The section we are interested in that output is:

  Service Monitor Selector:
    Match Labels:
      Release:  prometheus-operator

This is the label that has to be matched in the ServiceMonitor CRD.

Our ServiceMonitor MUST have this label:

kubectl -n myapp-gar describe servicemonitors myapp-api-svc-live
Name:         myapp-api-svc-live
Namespace:    myapp-gar
Labels:       app.kubernetes.io/instance=myapp-gar-api-svc-live
              app.kubernetes.io/managed-by=Tiller
              app.kubernetes.io/name=myapp-api-svc-live
              app.selector=myapp-api-svc-live
              helm.sh/chart=master-service-1-0.1.3
              release=prometheus-operator			<------- It has the label
Annotations:  <none>
API Version:  monitoring.coreos.com/v1
Kind:         ServiceMonitor
Metadata:
  Creation Timestamp:  2019-11-07T18:47:26Z
  Generation:          1
  Resource Version:    95279034
  Self Link:           /apis/monitoring.coreos.com/v1/namespaces/myapp-gar/servicemonitors/myapp-api-svc-live
  UID:                 0b020a96-018f-11ea-9ce4-024e93ab8437
Spec:
  Endpoints:
    Interval:  30s
    Path:      /foo
    Port:      prometheus
    Scheme:    http
  Namespace Selector:
    Match Name:
      myapp-gar
  Selector:
    Match Labels:
      app.selector:  myapp-api-v1.1.1
Events:              <none>

When this Prometheus (because you can have multiple instances of Prometheus running) sees a ServiceMonitor with this label, it will add it into the list of ServiceMonitors it monitors.

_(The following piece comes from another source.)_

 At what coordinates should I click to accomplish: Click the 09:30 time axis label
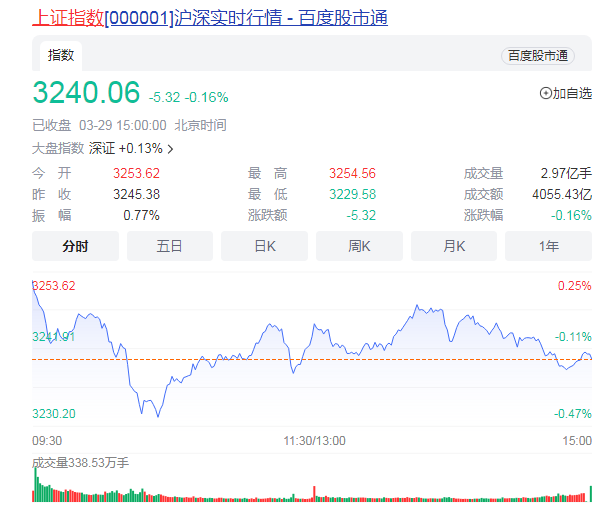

ServiceMonitor Configuration

The ServiceMonitor configuration also has label selectors and it uses these selectors to find the endpoints to monitor. From our previous ServiceMonitor describe output we saw this section:

  Selector:
    Match Labels:
      app.selector:  myapp-api-v1.1.1

This section is configuring a label to select from a Kuberenetes Service on which endpoint to include in.

This means that the Kubernetes Service needs to have this label for the Prometheus ServiceMonitor to find the endpoints to monitor.

kubectl -n myall-gar describe svc myapp-api-svc-live
Name:              myapp-api-svc-live
Namespace:         myapp-gar
Labels:            app.kubernetes.io/instance=myapp-gar-api-svc-live
                   app.kubernetes.io/managed-by=Tiller
                   app.kubernetes.io/name=myapp-api-svc-live
                   app.selector=myapp-api-v1.1.1                        <------ Needs this lable in the Kube Service
                   helm.sh/chart=master-service-1-0.1.3

You should now be able to go to Status->Targets in the Prometheus WebGUI and see your targets being scraped.